*** Opening SOURCE DATA ***
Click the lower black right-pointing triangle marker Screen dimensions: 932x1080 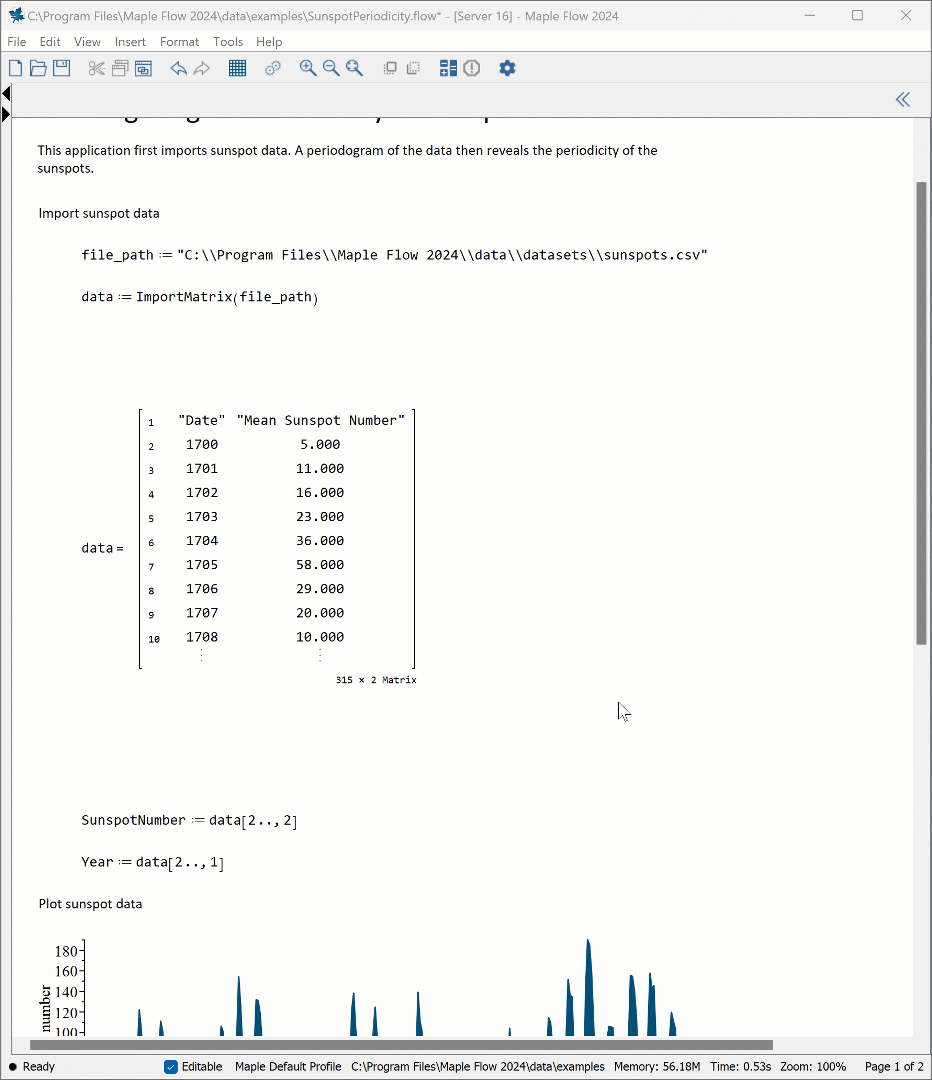tap(6, 114)
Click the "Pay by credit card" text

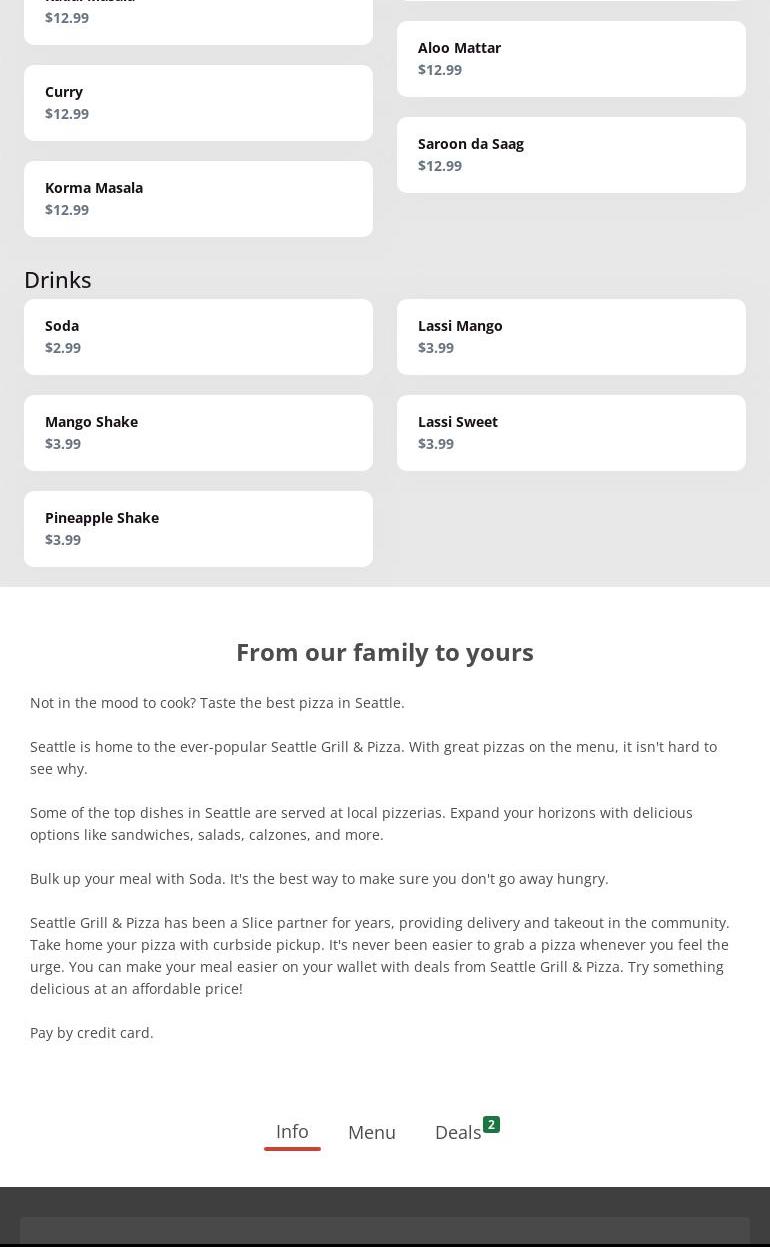click(x=92, y=1033)
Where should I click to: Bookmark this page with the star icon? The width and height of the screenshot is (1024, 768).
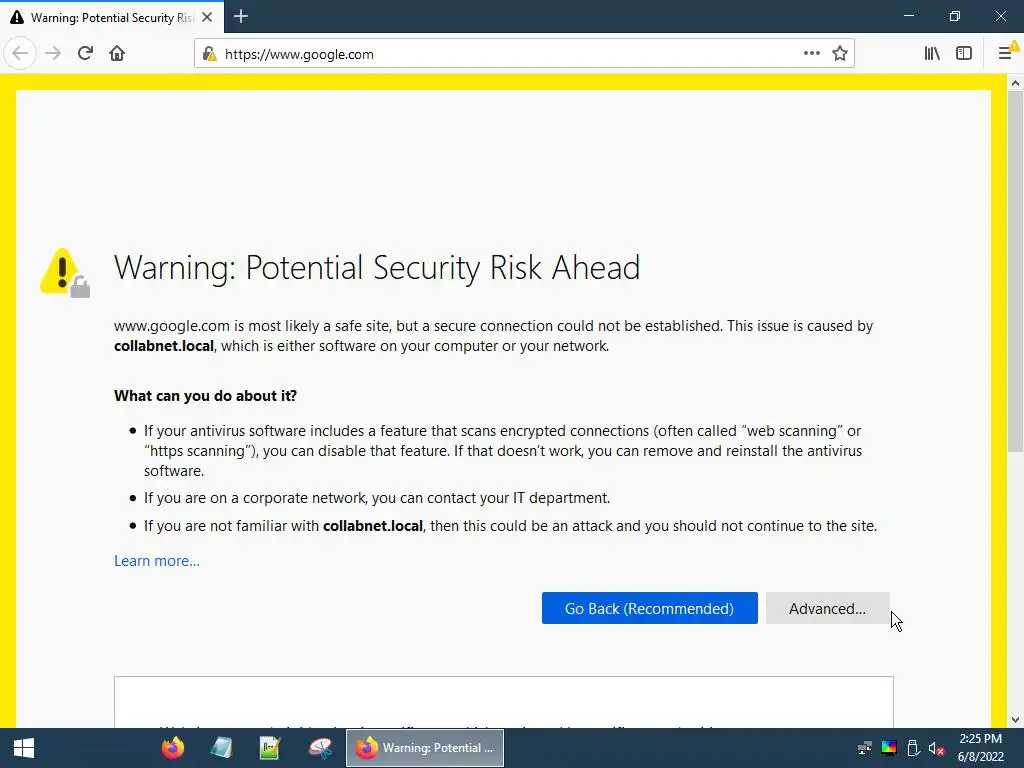coord(840,54)
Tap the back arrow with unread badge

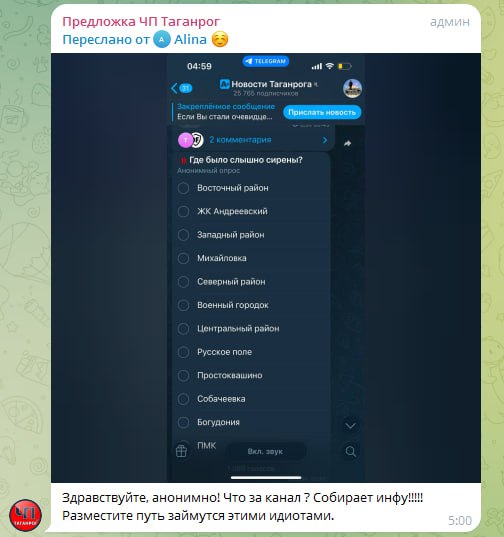pos(181,88)
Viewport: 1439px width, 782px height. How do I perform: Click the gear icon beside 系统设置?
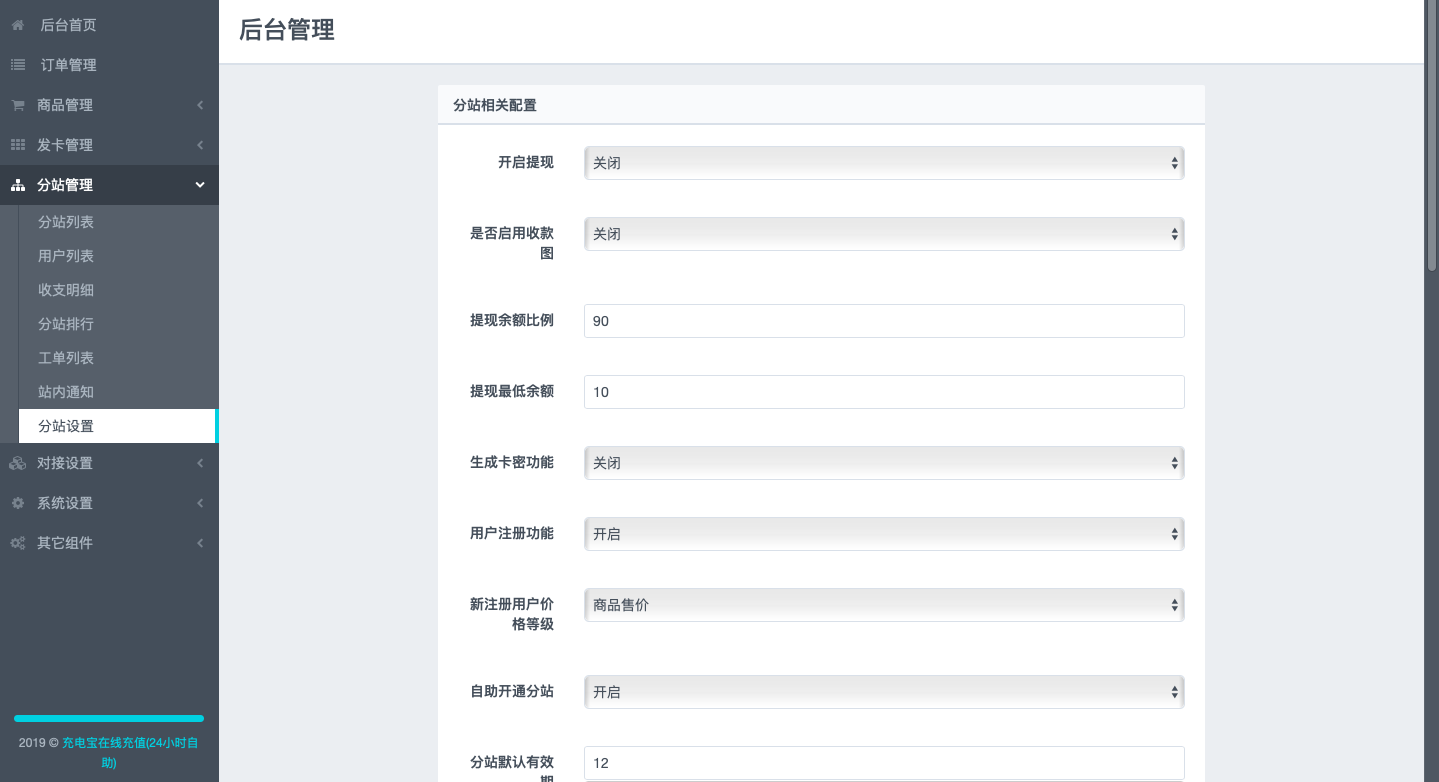click(x=18, y=503)
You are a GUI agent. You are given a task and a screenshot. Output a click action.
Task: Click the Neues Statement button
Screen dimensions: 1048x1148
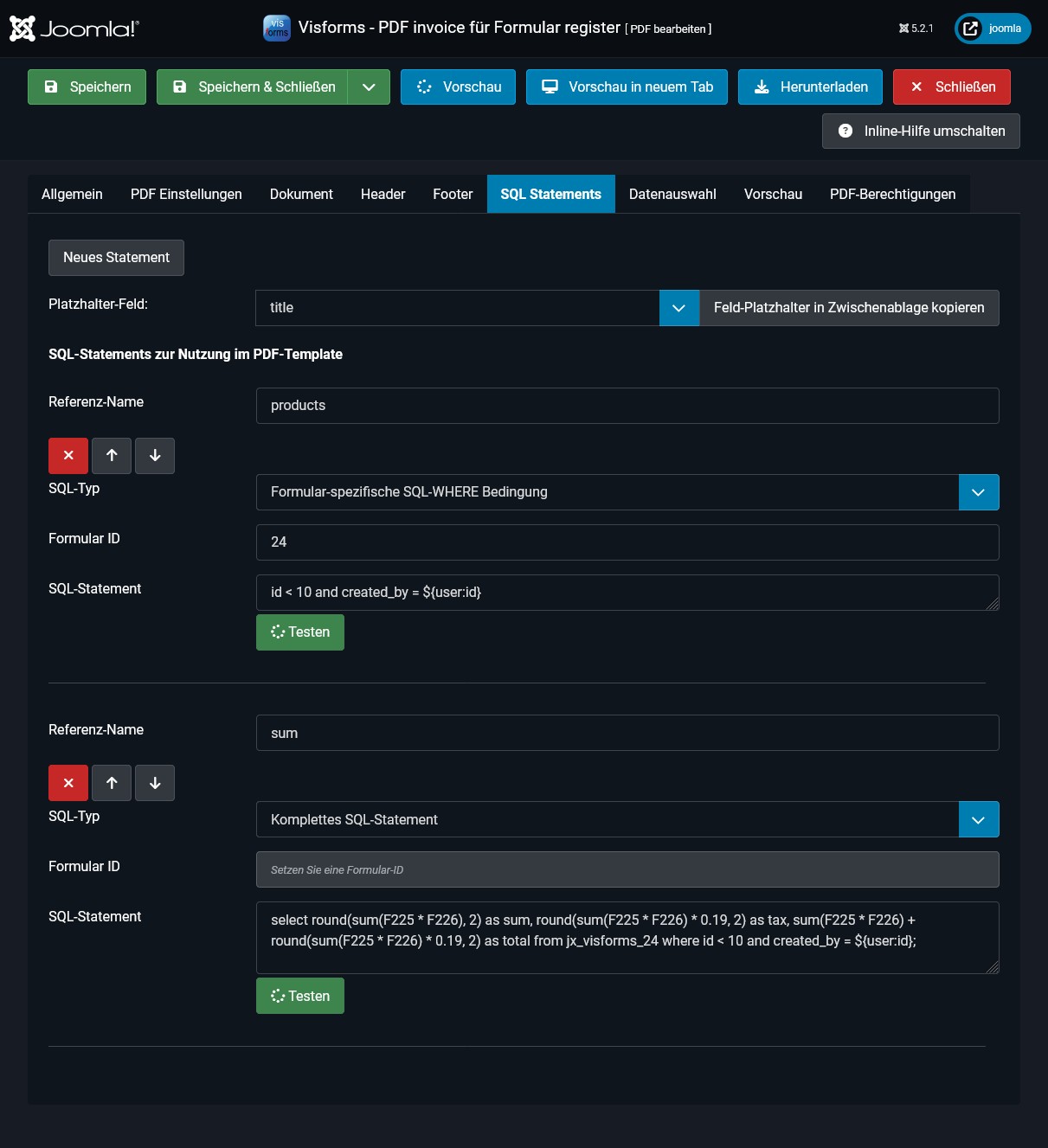116,258
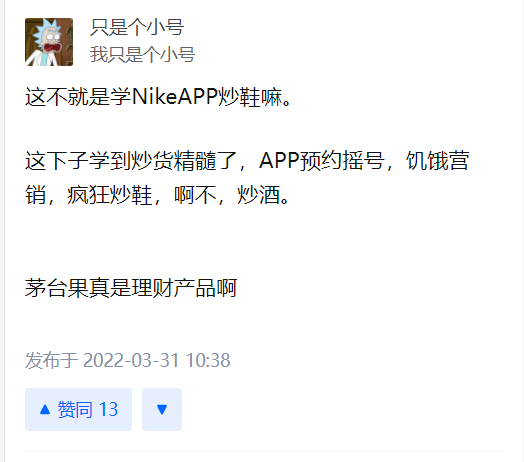Click the date 2022-03-31 in the timestamp
Image resolution: width=524 pixels, height=462 pixels.
tap(131, 360)
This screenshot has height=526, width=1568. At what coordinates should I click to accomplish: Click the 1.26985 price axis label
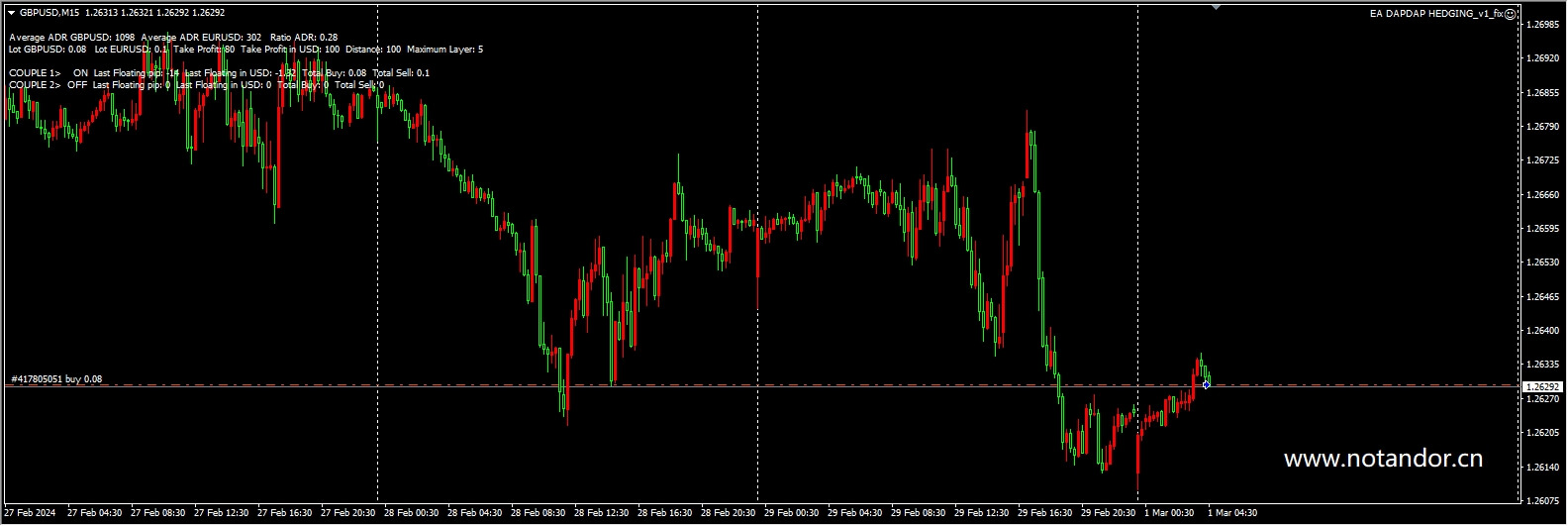pyautogui.click(x=1543, y=25)
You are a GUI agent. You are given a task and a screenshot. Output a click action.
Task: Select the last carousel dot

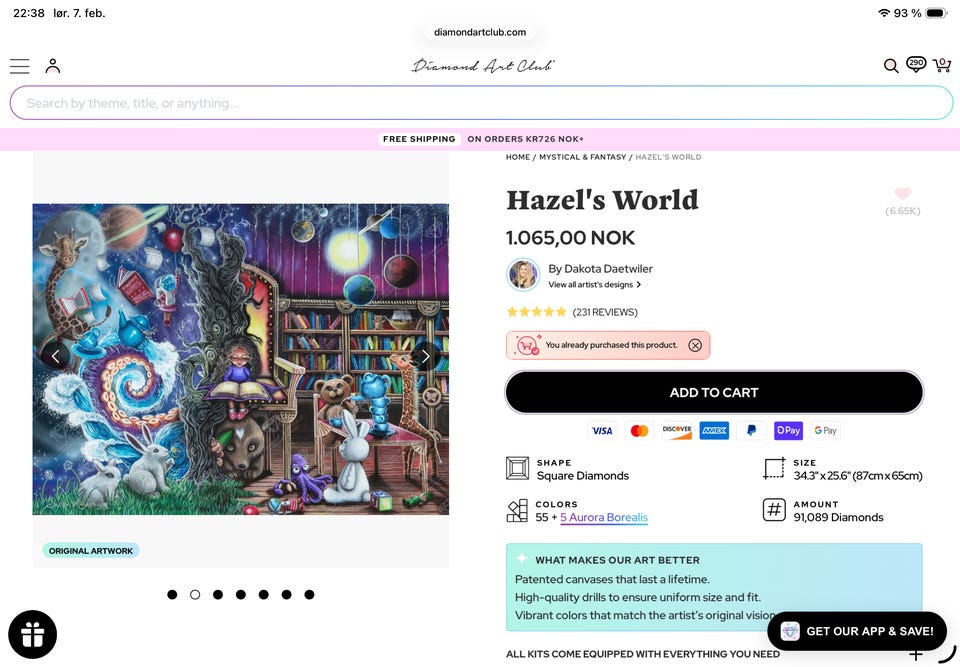point(309,594)
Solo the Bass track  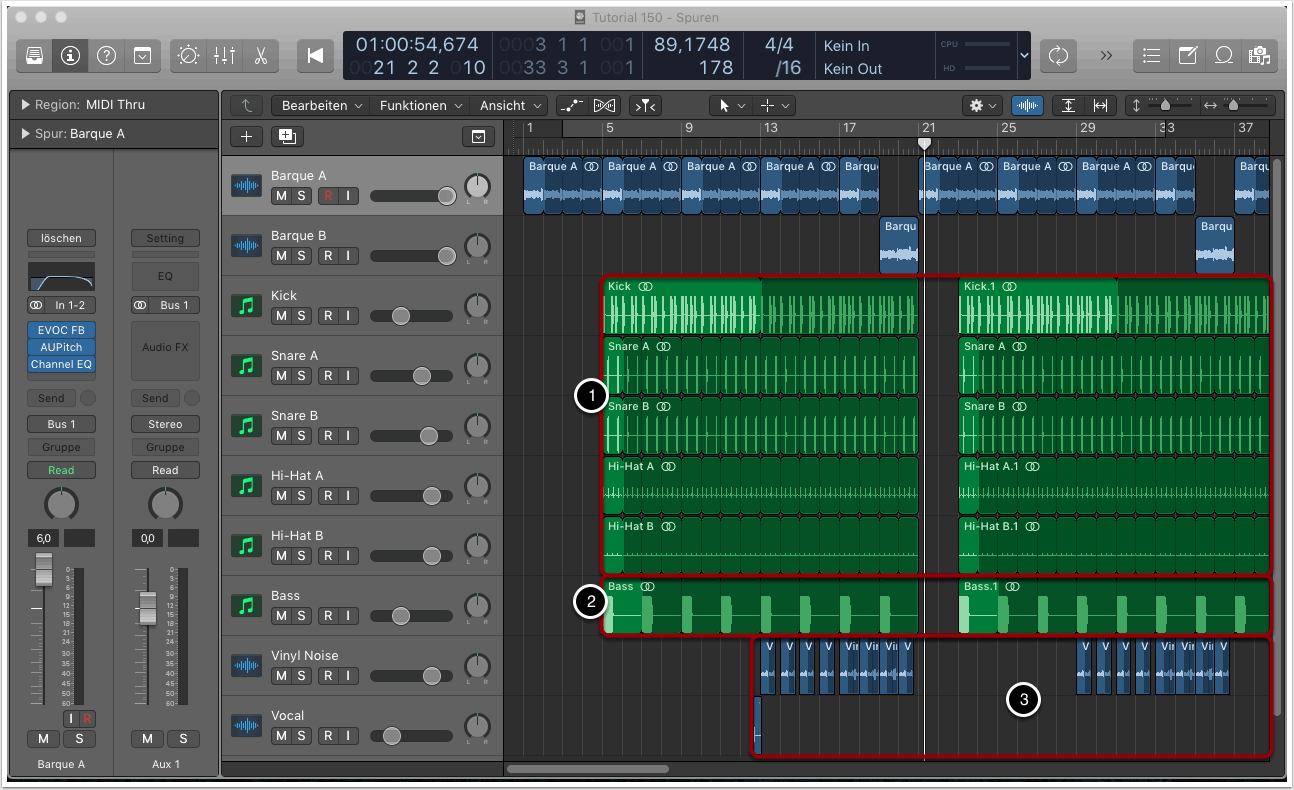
*** Closing SOURCE DATA ***
- TASK DIRECTIONS -
The line containing "This screenshot has" and every line after it, through the end of the material above, are to be printed exactly; no pictures belong in the output.

- FINISHED EXERCISE -
This screenshot has height=526, width=1568. At what coordinates should I click to accomplish: Click the 1.26985 price axis label
pyautogui.click(x=1543, y=25)
You are a GUI agent. You are given a task and a screenshot. Output a click action.
Task: Select the last carousel dot

point(309,594)
Solo the Bass track  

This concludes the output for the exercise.